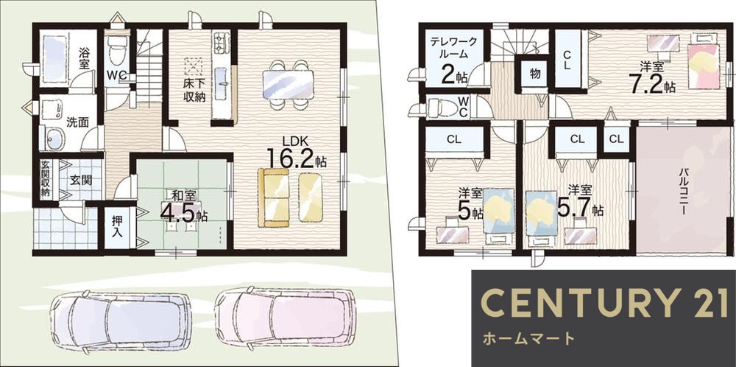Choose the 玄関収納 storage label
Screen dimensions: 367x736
coord(46,178)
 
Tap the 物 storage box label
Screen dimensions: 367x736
coord(534,73)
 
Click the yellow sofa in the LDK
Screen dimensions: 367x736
coord(289,197)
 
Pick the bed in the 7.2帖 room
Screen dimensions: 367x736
coord(703,65)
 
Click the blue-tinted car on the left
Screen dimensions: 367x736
coord(121,318)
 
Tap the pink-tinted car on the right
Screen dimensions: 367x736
coord(286,317)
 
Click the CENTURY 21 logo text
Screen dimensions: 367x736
coord(604,303)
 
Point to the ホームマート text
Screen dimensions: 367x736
coord(528,340)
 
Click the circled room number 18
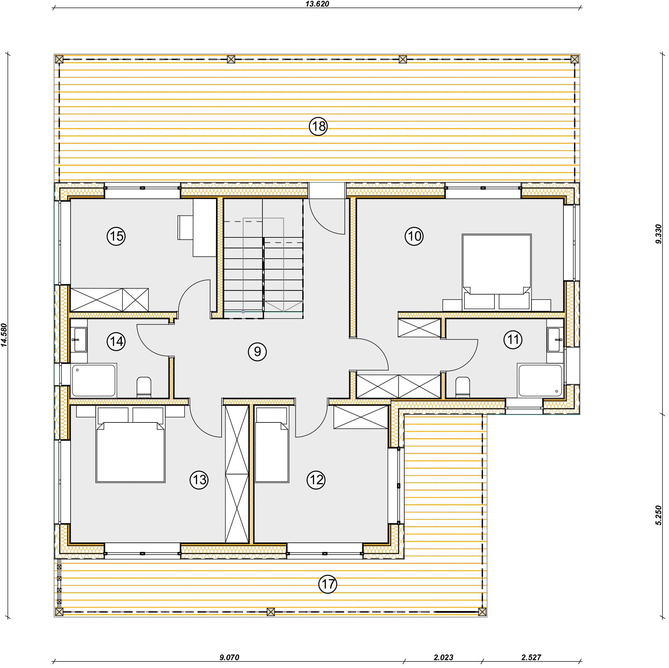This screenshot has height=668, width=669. (318, 127)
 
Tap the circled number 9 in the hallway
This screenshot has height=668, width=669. (257, 352)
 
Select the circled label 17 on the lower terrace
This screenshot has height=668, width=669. (327, 584)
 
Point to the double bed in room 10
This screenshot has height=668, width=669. (496, 272)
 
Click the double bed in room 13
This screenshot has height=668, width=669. (130, 445)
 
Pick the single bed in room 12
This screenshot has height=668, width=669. (272, 445)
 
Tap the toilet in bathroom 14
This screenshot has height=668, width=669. (144, 387)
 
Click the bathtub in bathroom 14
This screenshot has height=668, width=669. (94, 380)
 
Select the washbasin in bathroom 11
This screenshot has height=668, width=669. (555, 340)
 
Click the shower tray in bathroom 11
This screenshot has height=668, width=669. (540, 380)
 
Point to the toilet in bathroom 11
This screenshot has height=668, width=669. (463, 387)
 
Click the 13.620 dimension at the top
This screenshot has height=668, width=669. (317, 4)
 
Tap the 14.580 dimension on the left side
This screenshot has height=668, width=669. (4, 335)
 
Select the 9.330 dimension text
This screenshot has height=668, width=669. (658, 234)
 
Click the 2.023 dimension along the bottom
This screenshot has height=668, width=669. (443, 657)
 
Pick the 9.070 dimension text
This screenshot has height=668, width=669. (229, 657)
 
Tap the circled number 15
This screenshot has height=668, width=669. (116, 236)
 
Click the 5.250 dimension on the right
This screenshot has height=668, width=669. (658, 515)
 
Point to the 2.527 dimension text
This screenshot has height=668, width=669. (531, 657)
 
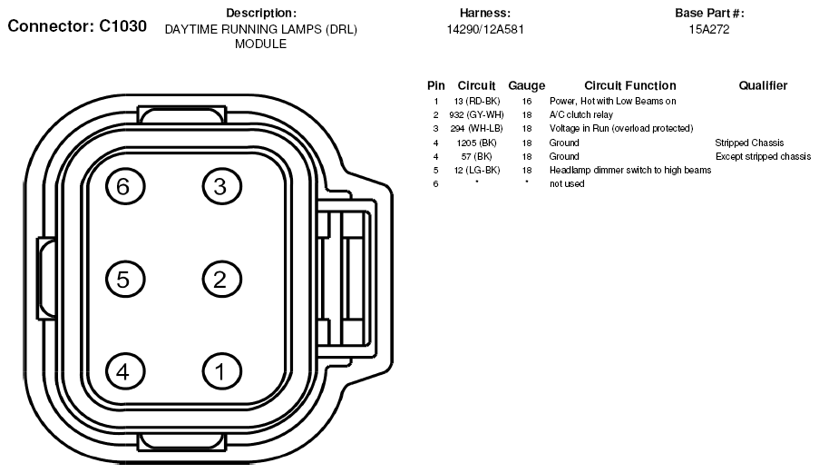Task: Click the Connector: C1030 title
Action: click(77, 26)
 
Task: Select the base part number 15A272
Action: click(708, 29)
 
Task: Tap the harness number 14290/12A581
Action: click(484, 29)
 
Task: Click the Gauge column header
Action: click(526, 85)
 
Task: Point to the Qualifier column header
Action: click(763, 85)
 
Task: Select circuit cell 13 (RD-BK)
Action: click(477, 101)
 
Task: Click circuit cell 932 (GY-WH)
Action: click(476, 114)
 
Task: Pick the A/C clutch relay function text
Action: click(580, 114)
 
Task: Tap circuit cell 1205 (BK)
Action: click(476, 143)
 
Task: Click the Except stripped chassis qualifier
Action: click(763, 156)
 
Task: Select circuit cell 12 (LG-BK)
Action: click(477, 170)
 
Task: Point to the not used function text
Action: click(567, 183)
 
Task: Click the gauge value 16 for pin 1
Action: click(526, 101)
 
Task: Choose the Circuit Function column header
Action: click(630, 85)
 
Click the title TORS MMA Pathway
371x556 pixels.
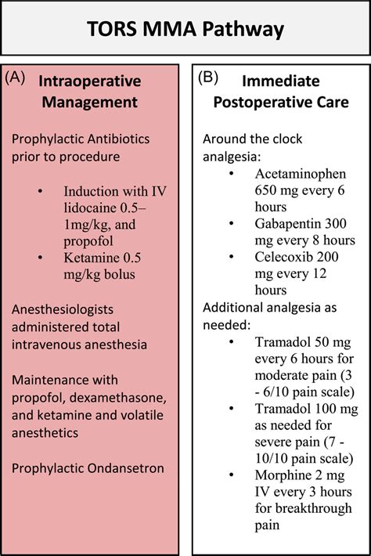pyautogui.click(x=185, y=31)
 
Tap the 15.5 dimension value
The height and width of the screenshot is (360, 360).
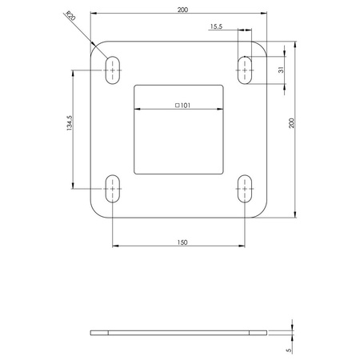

--------------------------------------------------

# PROMPT:
Rewrite every entry above as a JSON list of strings, one string per line, with blank lines left out. Leave the pictures out of the answer.

# OUTPUT BELOW:
[
  "Choose the 玄関収納 storage label",
  "Screen dimensions: 367x736",
  "coord(46,178)",
  "Tap the 物 storage box label",
  "Screen dimensions: 367x736",
  "coord(534,73)",
  "Click the yellow sofa in the LDK",
  "Screen dimensions: 367x736",
  "coord(289,197)",
  "Pick the bed in the 7.2帖 room",
  "Screen dimensions: 367x736",
  "coord(703,65)",
  "Click the blue-tinted car on the left",
  "Screen dimensions: 367x736",
  "coord(121,318)",
  "Tap the pink-tinted car on the right",
  "Screen dimensions: 367x736",
  "coord(286,317)",
  "Click the CENTURY 21 logo text",
  "Screen dimensions: 367x736",
  "coord(604,303)",
  "Point to the ホームマート text",
  "Screen dimensions: 367x736",
  "coord(528,340)",
  "Click the circled room number 18",
  "This screenshot has height=668, width=669. (318, 127)",
  "Tap the circled number 9 in the hallway",
  "This screenshot has height=668, width=669. (257, 352)",
  "Select the circled label 17 on the lower terrace",
  "This screenshot has height=668, width=669. (327, 584)",
  "Point to the double bed in room 10",
  "This screenshot has height=668, width=669. (496, 272)",
  "Click the double bed in room 13",
  "This screenshot has height=668, width=669. (130, 445)",
  "Pick the single bed in room 12",
  "This screenshot has height=668, width=669. (272, 445)",
  "Tap the toilet in bathroom 14",
  "This screenshot has height=668, width=669. (144, 387)",
  "Click the bathtub in bathroom 14",
  "This screenshot has height=668, width=669. (94, 380)",
  "Select the washbasin in bathroom 11",
  "This screenshot has height=668, width=669. (555, 340)",
  "Click the shower tray in bathroom 11",
  "This screenshot has height=668, width=669. (540, 380)",
  "Point to the toilet in bathroom 11",
  "This screenshot has height=668, width=669. (463, 387)",
  "Click the 13.620 dimension at the top",
  "This screenshot has height=668, width=669. (317, 4)",
  "Tap the 14.580 dimension on the left side",
  "This screenshot has height=668, width=669. (4, 335)",
  "Select the 9.330 dimension text",
  "This screenshot has height=668, width=669. (658, 234)",
  "Click the 2.023 dimension along the bottom",
  "This screenshot has height=668, width=669. (443, 657)",
  "Pick the 9.070 dimension text",
  "This screenshot has height=668, width=669. (229, 657)",
  "Tap the circled number 15",
  "This screenshot has height=668, width=669. (116, 236)",
  "Click the 5.250 dimension on the right",
  "This screenshot has height=668, width=669. (658, 515)",
  "Point to the 2.527 dimension text",
  "This screenshot has height=668, width=669. (531, 657)",
  "Task: Click the Connector: C1030 title",
  "Action: click(77, 26)",
  "Task: Select the base part number 15A272",
  "Action: click(708, 29)",
  "Task: Tap the harness number 14290/12A581",
  "Action: click(484, 29)",
  "Task: Click the Gauge column header",
  "Action: click(526, 85)",
  "Task: Point to the Qualifier column header",
  "Action: click(763, 85)",
  "Task: Select circuit cell 13 (RD-BK)",
  "Action: click(477, 101)",
  "Task: Click circuit cell 932 (GY-WH)",
  "Action: click(476, 114)",
  "Task: Pick the A/C clutch relay function text",
  "Action: click(580, 114)",
  "Task: Tap circuit cell 1205 (BK)",
  "Action: click(476, 143)",
  "Task: Click the Except stripped chassis qualifier",
  "Action: click(763, 156)",
  "Task: Select circuit cell 12 (LG-BK)",
  "Action: click(477, 170)",
  "Task: Point to the not used function text",
  "Action: click(567, 183)",
  "Task: Click the gauge value 16 for pin 1",
  "Action: click(526, 101)",
  "Task: Choose the Circuit Function column header",
  "Action: click(630, 85)",
  "Click the title TORS MMA Pathway",
  "371x556 pixels.",
  "pyautogui.click(x=185, y=31)",
  "Tap the 15.5 dimension value",
  "The height and width of the screenshot is (360, 360)."
]